3.  As was pointed out in the Consultation Paper CP13/03, there are many other miscellaneous matters in which the Lord Chancellor has a role to play, among the more important of them being his functions in relation to Ecclesiastical Patronage and his Visitatorial functions (see, inter alia, the response of the Chancery Bar Association to CP13/03). There is nothing in Part I of the Act or the relevant Schedules which affects the Lord Chancellor's role in these matters, except the fact that the office of Lord Chancellor is itself abolished by clause 12. It may be that the intention is to deal with them by order under clause 98. If so, it might be helpful to include something in clause 98(2) which made it clear that functions of this kind are also intended to be dealt with by order under that clause; and the Select Committee may wish to inquire into what is in fact proposed in this regard, as it is notoriously difficult to do anything in Parliament which affects the terms of a proposed statutory instrument once it has been made. Ecclesiastical Patronage in particular is a subject on which strong views are held; and it seems to me that which of the various possible destinations for the transfer of the Lord Chancellor's functions in this sphere is intended to be chosen is a matter on which debate in the House of Lords may be desirable.

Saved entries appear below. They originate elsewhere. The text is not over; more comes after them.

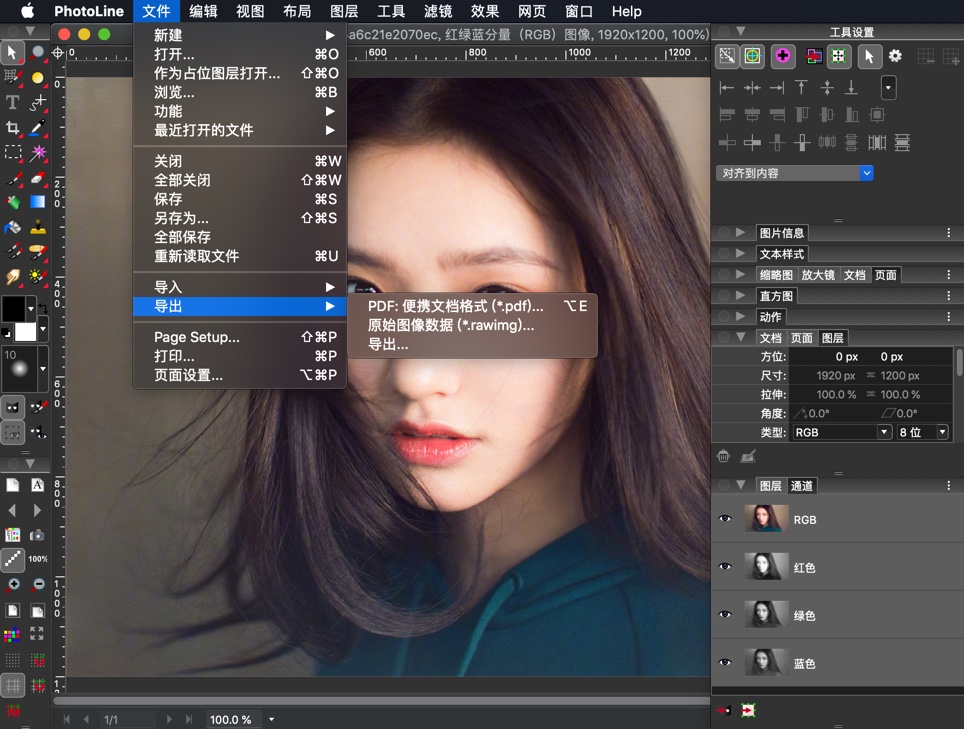Open the channels panel options menu (⋮)
This screenshot has height=729, width=964.
[948, 485]
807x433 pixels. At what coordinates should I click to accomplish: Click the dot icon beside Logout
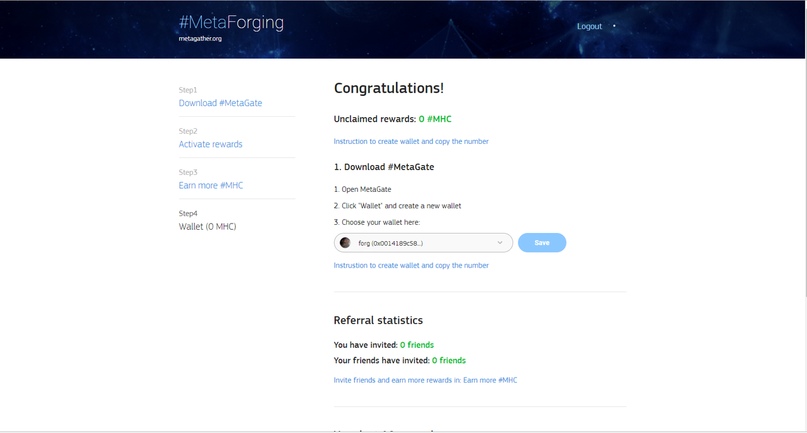coord(614,26)
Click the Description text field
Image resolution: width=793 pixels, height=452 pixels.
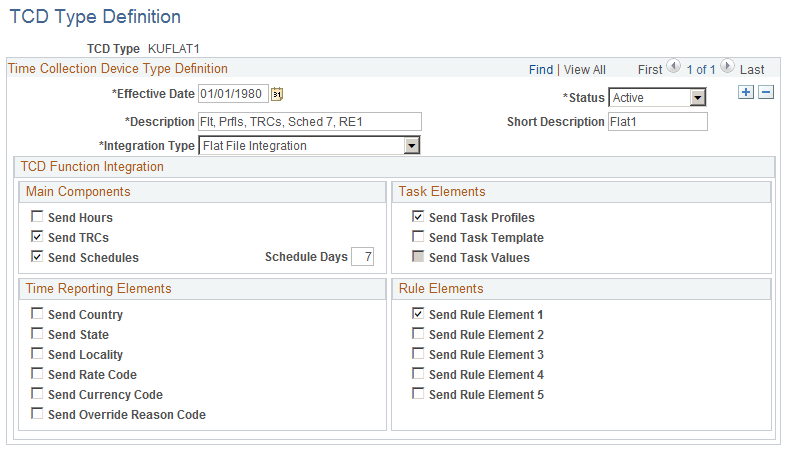(310, 122)
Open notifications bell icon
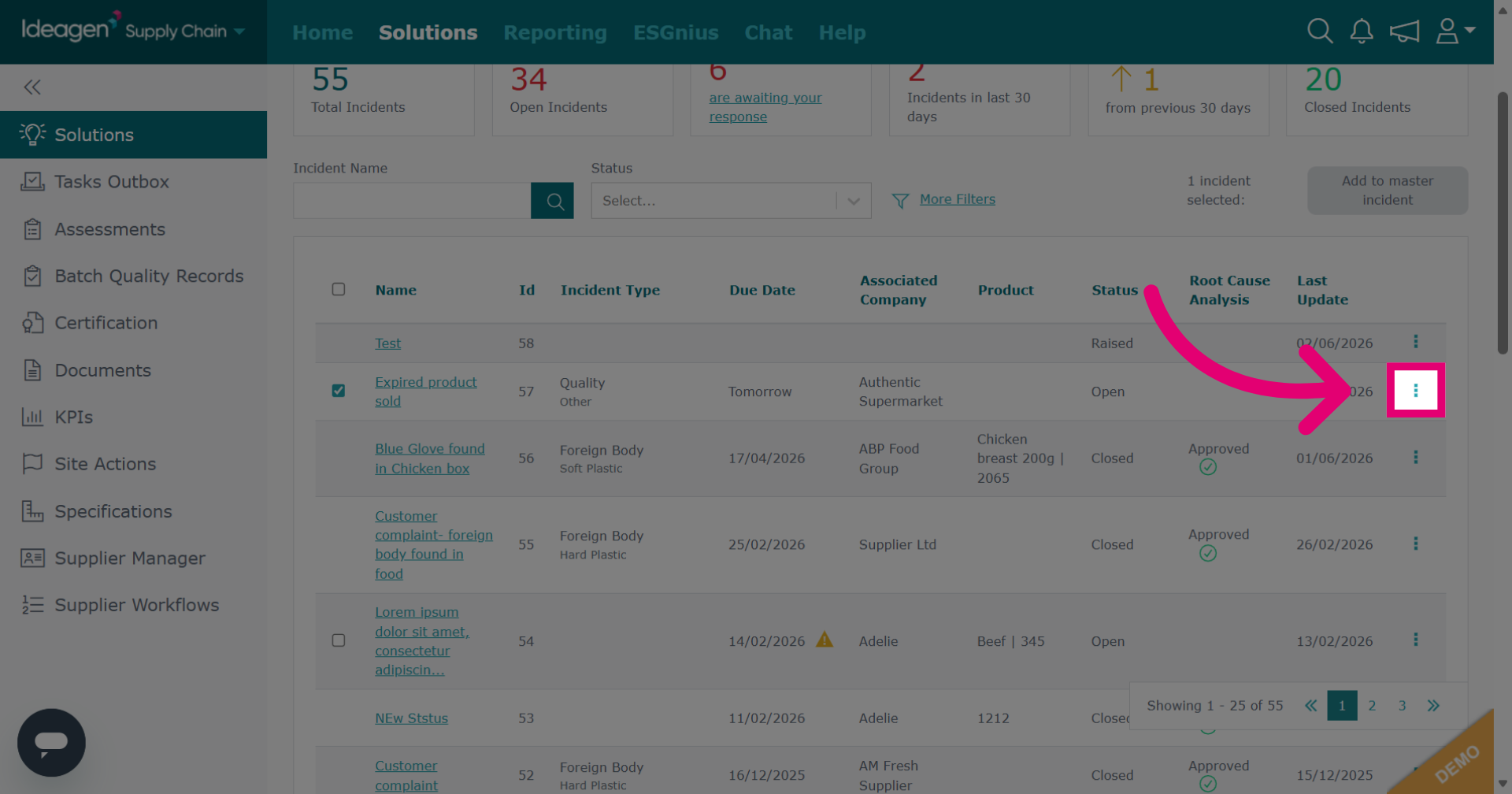This screenshot has height=794, width=1512. click(1362, 32)
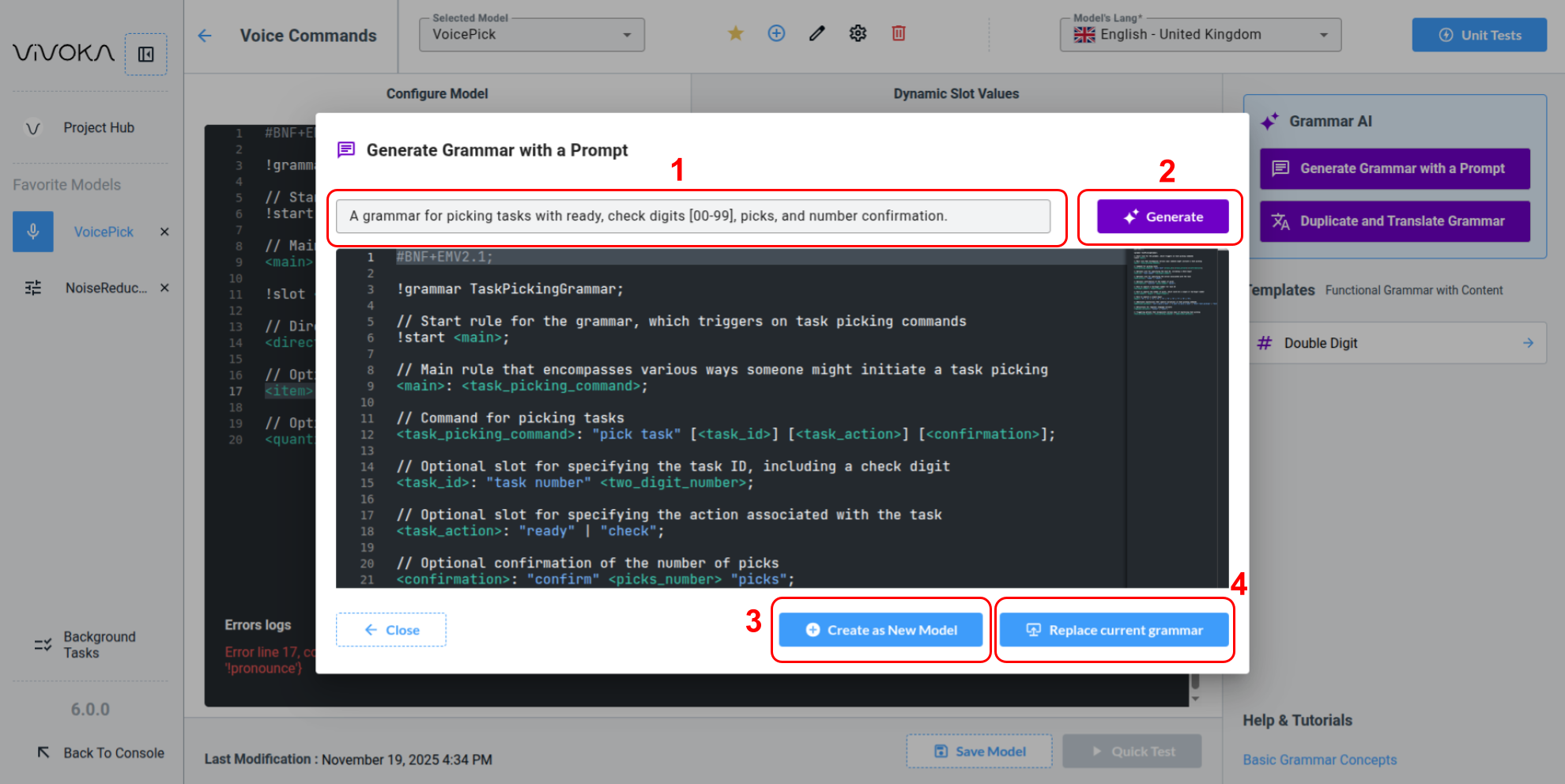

4.  It may be too late to do anything about the confusion which is likely to arise from the fact that we are to have a Supreme Court of the United Kingdom, a Supreme Court of England and Wales (governed largely by a statute called the Supreme Court Act 1981) and a Supreme Court of Judicature of Northern Ireland, all of which are or will be commonly known simply as the Supreme Court, though it would have been better if more thought had been given to this before the instructions for the drafting of the Bill were given. The name "The Supreme Court of the United Kingdom" is in any event something of a misnomer, as it is not a supreme court in the sense that would be understood in any country with a written constitution (except to a limited extent under the jurisdiction over questions of devolution which are to be transferred from the Judicial Committee of the Privy Council—and even there Parliament remains supreme), and it is subject to control by Parliament and bound to apply laws enacted by Parliament, however contrary they may be to our (largely unwritten) constitution. "Final Court of Appeal" would be a more appropriate name, and would get away from the idea that the Court is in any way comparable to the Supreme Court of the United States, an idea that may well lead to further confusion in the minds of the general public, and to criticism of the decisions of the Supreme Court (of the UK) when the Court accepts, as it must, that it is Parliament which is in fact supreme.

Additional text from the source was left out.